PROBLEM STATEMENT:
Your output should repeat each record below with no differences.
_ _ _ _ _
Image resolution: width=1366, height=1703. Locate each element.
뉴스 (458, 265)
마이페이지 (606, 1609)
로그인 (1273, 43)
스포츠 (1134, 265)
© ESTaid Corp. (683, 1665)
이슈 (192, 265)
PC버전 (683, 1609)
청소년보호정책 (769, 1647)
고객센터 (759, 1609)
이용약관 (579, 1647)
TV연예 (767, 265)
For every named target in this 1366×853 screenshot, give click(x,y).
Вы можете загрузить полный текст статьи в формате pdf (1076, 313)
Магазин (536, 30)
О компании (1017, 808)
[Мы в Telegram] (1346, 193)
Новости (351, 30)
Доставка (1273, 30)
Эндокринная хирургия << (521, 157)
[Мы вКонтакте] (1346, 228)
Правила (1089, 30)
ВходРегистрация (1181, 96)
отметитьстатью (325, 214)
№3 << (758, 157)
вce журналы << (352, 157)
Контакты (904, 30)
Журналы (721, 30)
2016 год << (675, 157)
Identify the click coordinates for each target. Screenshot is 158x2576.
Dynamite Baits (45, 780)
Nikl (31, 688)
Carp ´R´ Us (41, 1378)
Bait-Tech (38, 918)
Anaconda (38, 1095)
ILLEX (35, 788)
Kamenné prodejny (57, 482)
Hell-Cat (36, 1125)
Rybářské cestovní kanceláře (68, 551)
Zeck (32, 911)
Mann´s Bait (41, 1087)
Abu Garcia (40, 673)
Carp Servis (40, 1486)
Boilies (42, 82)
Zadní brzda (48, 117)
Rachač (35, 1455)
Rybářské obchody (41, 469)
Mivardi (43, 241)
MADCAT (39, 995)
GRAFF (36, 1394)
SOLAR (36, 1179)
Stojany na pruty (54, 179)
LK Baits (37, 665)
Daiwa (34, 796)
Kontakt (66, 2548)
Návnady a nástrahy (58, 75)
_ _ _ _ _
EXERCISE SOLUTION:
Image resolution: width=1366, height=1703. Locate each element.
뉴스 (458, 265)
마이페이지 (606, 1609)
로그인 (1273, 43)
스포츠 (1134, 265)
© ESTaid Corp. (683, 1665)
이슈 (192, 265)
PC버전 (683, 1609)
청소년보호정책 (769, 1647)
고객센터 (759, 1609)
이용약관 (579, 1647)
TV연예 (767, 265)
For every named target in this 1366×853 screenshot, give click(x,y).
Вы можете загрузить полный текст статьи в формате pdf (1076, 313)
Магазин (536, 30)
О компании (1017, 808)
[Мы в Telegram] (1346, 193)
Новости (351, 30)
Доставка (1273, 30)
Эндокринная хирургия << (521, 157)
[Мы вКонтакте] (1346, 228)
Правила (1089, 30)
ВходРегистрация (1181, 96)
отметитьстатью (325, 214)
№3 << (758, 157)
вce журналы << (352, 157)
Контакты (904, 30)
Журналы (721, 30)
2016 год << (675, 157)
Identify the click coordinates for each target. Screenshot is 158x2576.
Dynamite Baits (45, 780)
Nikl (31, 688)
Carp ´R´ Us (41, 1378)
Bait-Tech (38, 918)
Anaconda (38, 1095)
ILLEX (35, 788)
Kamenné prodejny (57, 482)
Hell-Cat (36, 1125)
Rybářské cestovní kanceláře (68, 551)
Zeck (32, 911)
Mann´s Bait (41, 1087)
Abu Garcia (40, 673)
Carp Servis (40, 1486)
Boilies (42, 82)
Zadní brzda (48, 117)
Rachač (35, 1455)
Rybářské obchody (41, 469)
Mivardi (43, 241)
MADCAT (39, 995)
GRAFF (36, 1394)
SOLAR (36, 1179)
Stojany na pruty (54, 179)
LK Baits (37, 665)
Daiwa (34, 796)
Kontakt (66, 2548)
Návnady a nástrahy (58, 75)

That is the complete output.